Calcium carbonate (CaCO3) is just as finicky as dolomite so treat it the same way. CaCl2 is MUCH easier to dissolve. You'll have to add a magnesium source if you're going to use either CaCO3 or CaCl2.
Thanks for the feedback.
I do add MgSO4 at this time, and was going to go with CaCl2, but am having a tough time finding it at this time. That's why the interest in the Calcium Carbonate.
I think it's in my best interest to continue the hunt for CaCl2.
Well, I went to a bunch of pharmacies and not one of them could/would order the stuff for me, especially when I asked for it in power form.

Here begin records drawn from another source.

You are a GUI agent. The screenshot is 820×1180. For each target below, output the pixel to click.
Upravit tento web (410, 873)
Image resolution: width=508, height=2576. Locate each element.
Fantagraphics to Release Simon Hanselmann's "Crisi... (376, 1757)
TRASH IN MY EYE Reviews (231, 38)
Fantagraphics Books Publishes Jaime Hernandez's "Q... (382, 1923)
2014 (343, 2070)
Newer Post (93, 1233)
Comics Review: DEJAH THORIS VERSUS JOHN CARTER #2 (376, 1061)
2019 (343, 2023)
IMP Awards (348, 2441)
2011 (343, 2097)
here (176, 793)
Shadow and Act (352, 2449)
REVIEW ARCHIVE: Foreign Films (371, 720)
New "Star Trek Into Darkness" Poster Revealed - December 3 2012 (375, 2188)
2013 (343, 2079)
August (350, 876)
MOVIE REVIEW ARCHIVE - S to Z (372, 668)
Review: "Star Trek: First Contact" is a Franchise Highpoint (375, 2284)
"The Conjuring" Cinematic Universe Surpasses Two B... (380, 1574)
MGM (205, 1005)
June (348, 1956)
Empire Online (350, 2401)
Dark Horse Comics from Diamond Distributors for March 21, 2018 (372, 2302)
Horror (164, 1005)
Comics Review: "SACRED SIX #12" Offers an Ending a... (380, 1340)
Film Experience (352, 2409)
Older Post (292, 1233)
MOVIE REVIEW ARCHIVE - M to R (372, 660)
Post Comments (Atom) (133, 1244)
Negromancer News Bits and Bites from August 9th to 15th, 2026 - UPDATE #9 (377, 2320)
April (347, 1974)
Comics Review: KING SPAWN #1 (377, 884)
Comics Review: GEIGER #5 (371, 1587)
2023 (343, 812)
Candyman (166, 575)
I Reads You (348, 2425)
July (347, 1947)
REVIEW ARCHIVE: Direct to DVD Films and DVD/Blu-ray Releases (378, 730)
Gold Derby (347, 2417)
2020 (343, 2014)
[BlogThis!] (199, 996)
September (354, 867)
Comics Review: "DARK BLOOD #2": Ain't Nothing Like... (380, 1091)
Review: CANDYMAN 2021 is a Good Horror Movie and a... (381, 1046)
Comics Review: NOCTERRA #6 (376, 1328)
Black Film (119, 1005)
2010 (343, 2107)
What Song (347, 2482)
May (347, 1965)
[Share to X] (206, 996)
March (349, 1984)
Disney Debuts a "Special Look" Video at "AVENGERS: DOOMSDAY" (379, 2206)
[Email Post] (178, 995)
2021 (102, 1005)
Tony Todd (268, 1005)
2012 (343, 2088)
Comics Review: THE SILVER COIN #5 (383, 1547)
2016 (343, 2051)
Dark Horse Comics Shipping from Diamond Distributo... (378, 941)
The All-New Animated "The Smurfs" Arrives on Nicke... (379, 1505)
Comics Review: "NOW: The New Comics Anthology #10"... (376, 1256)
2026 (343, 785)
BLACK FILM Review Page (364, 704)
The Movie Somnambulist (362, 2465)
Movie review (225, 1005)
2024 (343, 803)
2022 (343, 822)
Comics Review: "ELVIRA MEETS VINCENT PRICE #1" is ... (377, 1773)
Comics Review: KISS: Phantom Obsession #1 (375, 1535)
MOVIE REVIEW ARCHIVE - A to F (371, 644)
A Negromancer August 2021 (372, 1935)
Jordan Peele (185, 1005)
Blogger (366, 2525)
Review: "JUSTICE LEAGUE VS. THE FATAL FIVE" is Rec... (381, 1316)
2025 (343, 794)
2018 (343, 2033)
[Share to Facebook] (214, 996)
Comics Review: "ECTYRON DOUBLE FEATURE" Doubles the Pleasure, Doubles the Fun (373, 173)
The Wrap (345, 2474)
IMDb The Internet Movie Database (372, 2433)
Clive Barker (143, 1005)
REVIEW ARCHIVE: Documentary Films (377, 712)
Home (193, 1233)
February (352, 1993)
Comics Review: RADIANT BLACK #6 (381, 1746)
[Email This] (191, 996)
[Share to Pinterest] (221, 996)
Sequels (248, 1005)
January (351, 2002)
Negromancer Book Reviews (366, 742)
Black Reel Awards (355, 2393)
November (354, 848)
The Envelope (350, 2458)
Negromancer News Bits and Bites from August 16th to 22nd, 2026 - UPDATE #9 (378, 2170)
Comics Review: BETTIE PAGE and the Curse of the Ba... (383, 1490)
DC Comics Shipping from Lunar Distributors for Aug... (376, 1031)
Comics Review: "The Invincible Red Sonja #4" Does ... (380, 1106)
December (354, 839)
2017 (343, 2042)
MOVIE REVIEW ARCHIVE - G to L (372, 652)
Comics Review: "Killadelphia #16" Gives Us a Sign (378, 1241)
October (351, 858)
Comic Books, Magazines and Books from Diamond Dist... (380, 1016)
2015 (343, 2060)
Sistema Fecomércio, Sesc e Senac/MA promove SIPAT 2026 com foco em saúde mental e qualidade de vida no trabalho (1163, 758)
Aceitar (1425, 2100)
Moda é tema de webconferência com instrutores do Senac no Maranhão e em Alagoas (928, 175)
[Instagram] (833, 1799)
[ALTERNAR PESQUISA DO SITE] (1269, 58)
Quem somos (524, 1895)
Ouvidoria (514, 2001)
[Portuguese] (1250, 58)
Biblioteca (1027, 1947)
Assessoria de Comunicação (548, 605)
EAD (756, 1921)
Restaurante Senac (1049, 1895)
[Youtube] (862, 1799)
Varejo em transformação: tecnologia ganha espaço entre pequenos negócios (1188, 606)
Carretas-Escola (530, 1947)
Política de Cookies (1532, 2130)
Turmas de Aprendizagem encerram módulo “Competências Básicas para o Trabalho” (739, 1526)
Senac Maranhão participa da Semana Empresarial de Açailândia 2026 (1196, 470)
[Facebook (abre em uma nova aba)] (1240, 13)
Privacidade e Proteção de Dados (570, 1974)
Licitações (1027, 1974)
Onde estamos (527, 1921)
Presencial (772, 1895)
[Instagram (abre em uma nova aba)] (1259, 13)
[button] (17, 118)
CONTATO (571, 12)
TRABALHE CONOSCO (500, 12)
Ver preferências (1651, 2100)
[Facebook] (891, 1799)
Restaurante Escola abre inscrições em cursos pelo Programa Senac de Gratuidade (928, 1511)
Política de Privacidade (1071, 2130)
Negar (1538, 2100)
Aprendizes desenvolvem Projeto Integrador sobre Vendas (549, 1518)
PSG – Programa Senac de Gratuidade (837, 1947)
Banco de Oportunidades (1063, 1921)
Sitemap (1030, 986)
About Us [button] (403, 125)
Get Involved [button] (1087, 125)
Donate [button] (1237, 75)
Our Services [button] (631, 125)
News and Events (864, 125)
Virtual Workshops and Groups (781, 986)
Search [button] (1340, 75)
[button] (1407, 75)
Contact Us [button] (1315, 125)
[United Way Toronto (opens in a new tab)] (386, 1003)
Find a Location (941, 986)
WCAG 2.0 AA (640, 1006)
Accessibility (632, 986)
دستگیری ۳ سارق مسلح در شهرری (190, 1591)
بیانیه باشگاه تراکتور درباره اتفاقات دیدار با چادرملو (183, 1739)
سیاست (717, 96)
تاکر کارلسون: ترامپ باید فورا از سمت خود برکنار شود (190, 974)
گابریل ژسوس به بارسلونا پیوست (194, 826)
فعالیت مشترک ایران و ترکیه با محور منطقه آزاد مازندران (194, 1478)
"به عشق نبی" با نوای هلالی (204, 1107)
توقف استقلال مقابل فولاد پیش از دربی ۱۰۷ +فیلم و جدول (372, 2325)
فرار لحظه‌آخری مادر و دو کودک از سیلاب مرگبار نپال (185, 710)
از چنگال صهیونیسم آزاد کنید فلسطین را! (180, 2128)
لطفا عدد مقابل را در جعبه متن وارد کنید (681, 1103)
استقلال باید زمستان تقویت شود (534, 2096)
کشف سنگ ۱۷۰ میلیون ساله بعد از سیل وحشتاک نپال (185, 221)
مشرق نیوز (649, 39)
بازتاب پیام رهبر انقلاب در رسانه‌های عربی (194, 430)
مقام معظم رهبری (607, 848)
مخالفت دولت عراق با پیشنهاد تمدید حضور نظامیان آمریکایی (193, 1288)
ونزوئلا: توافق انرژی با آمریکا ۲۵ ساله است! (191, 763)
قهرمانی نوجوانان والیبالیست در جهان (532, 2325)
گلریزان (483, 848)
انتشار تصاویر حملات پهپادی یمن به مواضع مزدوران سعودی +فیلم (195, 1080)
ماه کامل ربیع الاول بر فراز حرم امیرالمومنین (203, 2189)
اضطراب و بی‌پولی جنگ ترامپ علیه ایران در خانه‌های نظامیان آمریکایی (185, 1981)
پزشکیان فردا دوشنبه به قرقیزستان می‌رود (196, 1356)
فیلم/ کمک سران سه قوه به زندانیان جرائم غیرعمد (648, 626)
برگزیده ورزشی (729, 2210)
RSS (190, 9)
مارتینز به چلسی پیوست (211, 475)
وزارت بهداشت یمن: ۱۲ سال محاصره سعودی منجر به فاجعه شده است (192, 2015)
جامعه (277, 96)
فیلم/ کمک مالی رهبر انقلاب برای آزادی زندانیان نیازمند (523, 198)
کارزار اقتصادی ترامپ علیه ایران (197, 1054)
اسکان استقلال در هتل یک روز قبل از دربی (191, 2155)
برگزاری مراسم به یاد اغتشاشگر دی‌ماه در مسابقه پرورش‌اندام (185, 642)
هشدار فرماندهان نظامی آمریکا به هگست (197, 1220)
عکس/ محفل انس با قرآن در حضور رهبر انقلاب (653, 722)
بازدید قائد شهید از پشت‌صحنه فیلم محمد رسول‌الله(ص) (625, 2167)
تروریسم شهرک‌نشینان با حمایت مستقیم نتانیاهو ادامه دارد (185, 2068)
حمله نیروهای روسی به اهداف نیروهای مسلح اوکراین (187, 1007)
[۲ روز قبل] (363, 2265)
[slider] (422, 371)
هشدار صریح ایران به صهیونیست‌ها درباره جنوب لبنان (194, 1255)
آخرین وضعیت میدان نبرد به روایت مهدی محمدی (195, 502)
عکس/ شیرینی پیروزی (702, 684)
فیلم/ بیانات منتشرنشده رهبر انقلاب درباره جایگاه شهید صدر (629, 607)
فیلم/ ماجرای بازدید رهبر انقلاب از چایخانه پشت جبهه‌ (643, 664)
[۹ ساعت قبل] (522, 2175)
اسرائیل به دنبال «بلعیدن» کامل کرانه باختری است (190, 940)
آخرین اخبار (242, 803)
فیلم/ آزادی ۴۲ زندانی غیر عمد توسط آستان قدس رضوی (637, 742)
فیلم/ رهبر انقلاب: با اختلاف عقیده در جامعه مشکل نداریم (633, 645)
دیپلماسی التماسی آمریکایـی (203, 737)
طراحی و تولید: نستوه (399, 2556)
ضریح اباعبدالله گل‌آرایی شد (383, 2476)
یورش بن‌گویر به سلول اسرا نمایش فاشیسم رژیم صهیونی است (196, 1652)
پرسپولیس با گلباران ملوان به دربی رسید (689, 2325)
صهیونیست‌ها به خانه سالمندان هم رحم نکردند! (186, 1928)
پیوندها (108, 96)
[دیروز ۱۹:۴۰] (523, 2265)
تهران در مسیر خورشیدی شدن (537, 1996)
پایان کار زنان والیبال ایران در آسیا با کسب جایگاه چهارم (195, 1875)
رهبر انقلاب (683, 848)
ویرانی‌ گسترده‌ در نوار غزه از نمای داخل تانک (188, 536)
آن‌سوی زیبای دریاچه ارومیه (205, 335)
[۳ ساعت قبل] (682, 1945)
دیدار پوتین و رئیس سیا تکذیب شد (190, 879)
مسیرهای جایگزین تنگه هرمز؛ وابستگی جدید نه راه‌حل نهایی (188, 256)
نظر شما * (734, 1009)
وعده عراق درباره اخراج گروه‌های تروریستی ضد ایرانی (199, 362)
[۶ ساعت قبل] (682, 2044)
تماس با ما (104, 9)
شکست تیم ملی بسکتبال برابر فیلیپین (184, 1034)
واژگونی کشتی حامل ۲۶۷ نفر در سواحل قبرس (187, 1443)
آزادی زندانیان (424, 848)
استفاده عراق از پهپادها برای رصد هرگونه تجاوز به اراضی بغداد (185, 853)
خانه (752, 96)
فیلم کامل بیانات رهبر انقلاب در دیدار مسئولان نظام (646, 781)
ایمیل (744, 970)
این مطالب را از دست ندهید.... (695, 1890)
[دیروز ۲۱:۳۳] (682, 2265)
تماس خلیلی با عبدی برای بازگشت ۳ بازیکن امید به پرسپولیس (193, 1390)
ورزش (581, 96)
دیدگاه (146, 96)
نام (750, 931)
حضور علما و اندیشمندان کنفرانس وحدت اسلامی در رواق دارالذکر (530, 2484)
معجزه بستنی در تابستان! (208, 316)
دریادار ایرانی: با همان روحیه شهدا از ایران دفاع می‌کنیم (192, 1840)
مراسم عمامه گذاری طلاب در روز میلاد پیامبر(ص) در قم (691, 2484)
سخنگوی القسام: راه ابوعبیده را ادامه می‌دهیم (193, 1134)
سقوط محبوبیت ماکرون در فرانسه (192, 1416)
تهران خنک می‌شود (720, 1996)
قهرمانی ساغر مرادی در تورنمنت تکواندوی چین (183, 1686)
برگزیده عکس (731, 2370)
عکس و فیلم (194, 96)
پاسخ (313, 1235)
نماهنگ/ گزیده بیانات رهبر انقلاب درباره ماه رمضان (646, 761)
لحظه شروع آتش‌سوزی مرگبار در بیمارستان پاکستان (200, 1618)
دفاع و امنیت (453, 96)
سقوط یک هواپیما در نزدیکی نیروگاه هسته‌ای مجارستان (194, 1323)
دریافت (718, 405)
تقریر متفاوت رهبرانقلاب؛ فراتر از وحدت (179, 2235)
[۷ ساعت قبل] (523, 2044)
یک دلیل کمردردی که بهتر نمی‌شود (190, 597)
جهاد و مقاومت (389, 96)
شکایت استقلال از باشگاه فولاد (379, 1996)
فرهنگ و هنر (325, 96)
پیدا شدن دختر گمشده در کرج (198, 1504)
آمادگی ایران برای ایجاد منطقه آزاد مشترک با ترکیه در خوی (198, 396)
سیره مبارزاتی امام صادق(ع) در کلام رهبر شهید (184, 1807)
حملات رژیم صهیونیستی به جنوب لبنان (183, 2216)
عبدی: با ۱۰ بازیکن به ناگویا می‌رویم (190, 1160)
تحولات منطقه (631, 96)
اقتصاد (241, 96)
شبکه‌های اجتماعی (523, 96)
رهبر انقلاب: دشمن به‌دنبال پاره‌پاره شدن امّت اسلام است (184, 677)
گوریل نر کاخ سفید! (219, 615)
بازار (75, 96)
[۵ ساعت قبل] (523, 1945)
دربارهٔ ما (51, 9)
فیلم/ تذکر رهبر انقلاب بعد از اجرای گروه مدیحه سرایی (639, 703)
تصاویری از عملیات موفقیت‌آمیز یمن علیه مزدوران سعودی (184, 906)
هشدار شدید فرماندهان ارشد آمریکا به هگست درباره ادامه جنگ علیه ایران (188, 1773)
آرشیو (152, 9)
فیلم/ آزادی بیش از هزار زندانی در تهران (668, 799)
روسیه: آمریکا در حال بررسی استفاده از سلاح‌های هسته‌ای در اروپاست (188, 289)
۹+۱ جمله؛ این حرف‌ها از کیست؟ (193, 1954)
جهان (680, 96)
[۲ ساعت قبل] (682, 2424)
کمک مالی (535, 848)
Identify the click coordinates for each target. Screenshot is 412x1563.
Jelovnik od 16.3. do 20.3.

I'm going to wait for the 'Prestone Driveway Heat' to become available in Home Depot.
I am not familiar with NJ's weather patterns, but around here, winter is not due for a couple of months. YAY!!! \/
Why not give dolomite a chance until the Prestone Driveway Heat becomes available? I use dolomite as well as CaCO3, and it's not that big a deal as long as you don't add them dry. Who knows, you may be won over as well. Hehehe.
Seachem Equilibrium is another alternative you may want to look into.
Yeah, I've got to order some stuff from Greg anyway, so for a buck a lb.
I'll give it a shot.
I tried SeaChem's EQ and hated the stuff. Seemed like no matter how much I stirred it, it wouldn't dissolve completely. Also, very expensive to dose that way.
The winter here doesn't really start until Nov., but they'll probably start stocking it on the shelves in Sept. or Oct.
But if I like the CaCO3, I may just by-pass it and stick with that.
I want to apologize to Paul for Hi-jacking his thread.